WHAT IS NEEDED: The lines wanted run from the first one below through the one with "Given: Apply comma style number format". Return them exactly.

Dataset entries
■ ■ ■ ■ ■
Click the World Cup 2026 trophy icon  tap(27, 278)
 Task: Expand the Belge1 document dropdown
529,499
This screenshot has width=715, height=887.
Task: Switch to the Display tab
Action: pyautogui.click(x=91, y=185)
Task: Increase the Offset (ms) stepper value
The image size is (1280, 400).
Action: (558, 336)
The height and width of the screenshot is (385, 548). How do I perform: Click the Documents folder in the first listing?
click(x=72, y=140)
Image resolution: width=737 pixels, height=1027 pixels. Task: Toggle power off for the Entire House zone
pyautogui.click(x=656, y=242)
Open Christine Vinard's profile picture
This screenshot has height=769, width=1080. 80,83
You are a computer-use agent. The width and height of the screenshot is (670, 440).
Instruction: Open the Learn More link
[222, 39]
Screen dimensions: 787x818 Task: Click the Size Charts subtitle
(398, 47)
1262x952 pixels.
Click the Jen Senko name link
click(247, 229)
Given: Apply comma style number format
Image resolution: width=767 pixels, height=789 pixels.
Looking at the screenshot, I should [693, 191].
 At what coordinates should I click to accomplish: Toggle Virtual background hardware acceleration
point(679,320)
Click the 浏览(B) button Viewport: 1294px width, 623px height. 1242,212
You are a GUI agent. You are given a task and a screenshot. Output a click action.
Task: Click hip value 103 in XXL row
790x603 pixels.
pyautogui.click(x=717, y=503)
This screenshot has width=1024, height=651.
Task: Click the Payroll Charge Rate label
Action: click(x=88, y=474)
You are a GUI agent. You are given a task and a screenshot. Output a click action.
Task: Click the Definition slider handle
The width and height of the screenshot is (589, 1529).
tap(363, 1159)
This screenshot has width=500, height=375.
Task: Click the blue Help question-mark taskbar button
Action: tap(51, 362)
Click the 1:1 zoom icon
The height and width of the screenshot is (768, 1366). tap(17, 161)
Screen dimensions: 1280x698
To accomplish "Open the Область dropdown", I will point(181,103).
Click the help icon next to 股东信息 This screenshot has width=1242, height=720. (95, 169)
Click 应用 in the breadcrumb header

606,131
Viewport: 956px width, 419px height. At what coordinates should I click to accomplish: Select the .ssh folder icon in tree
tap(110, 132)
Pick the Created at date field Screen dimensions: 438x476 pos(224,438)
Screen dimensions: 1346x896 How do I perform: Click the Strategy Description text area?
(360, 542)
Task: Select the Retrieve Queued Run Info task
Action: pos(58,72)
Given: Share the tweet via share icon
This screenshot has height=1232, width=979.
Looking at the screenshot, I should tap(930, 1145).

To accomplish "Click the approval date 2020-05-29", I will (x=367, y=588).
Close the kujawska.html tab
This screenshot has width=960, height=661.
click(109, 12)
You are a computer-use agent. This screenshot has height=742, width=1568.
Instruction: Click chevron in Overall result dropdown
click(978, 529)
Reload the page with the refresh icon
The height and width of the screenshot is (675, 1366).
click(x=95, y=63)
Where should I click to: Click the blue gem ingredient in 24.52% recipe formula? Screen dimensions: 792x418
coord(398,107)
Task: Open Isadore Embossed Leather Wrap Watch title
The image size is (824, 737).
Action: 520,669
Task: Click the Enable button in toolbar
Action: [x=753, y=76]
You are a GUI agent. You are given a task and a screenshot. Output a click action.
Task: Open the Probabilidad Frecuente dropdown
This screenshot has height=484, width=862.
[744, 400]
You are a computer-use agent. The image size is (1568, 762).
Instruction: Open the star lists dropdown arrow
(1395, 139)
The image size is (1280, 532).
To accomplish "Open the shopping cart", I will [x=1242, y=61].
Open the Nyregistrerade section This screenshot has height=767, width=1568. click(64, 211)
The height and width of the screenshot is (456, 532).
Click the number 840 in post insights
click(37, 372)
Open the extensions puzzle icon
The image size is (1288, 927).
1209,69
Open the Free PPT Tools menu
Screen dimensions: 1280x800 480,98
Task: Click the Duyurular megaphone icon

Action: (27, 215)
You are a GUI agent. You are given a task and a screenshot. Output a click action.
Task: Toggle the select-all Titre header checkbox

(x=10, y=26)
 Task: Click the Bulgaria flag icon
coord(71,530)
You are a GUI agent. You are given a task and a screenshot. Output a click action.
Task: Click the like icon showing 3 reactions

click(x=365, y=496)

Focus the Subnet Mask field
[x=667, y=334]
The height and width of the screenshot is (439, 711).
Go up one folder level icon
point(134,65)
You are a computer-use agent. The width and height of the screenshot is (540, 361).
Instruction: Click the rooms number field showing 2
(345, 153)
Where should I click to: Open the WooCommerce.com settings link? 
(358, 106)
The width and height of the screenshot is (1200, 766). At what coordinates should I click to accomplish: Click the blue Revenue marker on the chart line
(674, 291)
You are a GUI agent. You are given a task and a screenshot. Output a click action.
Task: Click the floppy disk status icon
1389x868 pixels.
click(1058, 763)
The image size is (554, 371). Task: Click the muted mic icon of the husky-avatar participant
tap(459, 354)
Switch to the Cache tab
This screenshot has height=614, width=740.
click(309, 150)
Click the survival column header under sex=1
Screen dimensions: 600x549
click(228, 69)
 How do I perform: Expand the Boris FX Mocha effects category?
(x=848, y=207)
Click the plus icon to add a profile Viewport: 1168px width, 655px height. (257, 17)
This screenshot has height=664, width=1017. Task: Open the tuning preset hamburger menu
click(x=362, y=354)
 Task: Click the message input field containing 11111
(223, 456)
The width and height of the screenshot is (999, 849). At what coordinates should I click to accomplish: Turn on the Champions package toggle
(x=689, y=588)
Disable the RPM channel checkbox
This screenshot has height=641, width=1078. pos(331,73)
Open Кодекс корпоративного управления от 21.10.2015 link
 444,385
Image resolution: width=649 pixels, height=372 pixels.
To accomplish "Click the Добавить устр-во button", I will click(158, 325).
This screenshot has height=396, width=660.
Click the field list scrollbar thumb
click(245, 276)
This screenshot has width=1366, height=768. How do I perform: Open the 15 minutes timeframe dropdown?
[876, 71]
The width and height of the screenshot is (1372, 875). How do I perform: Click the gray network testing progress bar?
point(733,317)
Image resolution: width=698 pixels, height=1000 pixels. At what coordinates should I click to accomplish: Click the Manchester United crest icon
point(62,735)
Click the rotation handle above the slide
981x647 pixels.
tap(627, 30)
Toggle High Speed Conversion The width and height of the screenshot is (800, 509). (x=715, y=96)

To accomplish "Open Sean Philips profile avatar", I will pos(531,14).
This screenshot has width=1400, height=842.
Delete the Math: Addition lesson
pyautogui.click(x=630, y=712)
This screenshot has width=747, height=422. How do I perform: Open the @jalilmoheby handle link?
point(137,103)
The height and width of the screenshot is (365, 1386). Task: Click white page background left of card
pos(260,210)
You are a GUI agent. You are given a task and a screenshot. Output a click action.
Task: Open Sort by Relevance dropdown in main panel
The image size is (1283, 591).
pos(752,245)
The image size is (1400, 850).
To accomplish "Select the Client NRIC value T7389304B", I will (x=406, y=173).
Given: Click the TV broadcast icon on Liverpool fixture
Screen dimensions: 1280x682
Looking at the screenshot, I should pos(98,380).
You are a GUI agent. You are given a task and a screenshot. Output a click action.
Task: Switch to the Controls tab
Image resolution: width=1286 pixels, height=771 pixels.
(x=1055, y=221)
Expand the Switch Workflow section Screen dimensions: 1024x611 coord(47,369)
■ ■ ■ ■ ■
FINISHED EXERCISE:
Click the World Cup 2026 trophy icon  tap(27, 278)
 Task: Expand the Belge1 document dropdown
529,499
This screenshot has width=715, height=887.
Task: Switch to the Display tab
Action: pyautogui.click(x=91, y=185)
Task: Increase the Offset (ms) stepper value
The image size is (1280, 400).
Action: (558, 336)
The height and width of the screenshot is (385, 548). How do I perform: Click the Documents folder in the first listing?
click(x=72, y=140)
Image resolution: width=737 pixels, height=1027 pixels. Task: Toggle power off for the Entire House zone
pyautogui.click(x=656, y=242)
Open Christine Vinard's profile picture
This screenshot has height=769, width=1080. 80,83
You are a computer-use agent. The width and height of the screenshot is (670, 440).
Instruction: Open the Learn More link
[222, 39]
Screen dimensions: 787x818 Task: Click the Size Charts subtitle
(398, 47)
1262x952 pixels.
Click the Jen Senko name link
click(247, 229)
Given: Apply comma style number format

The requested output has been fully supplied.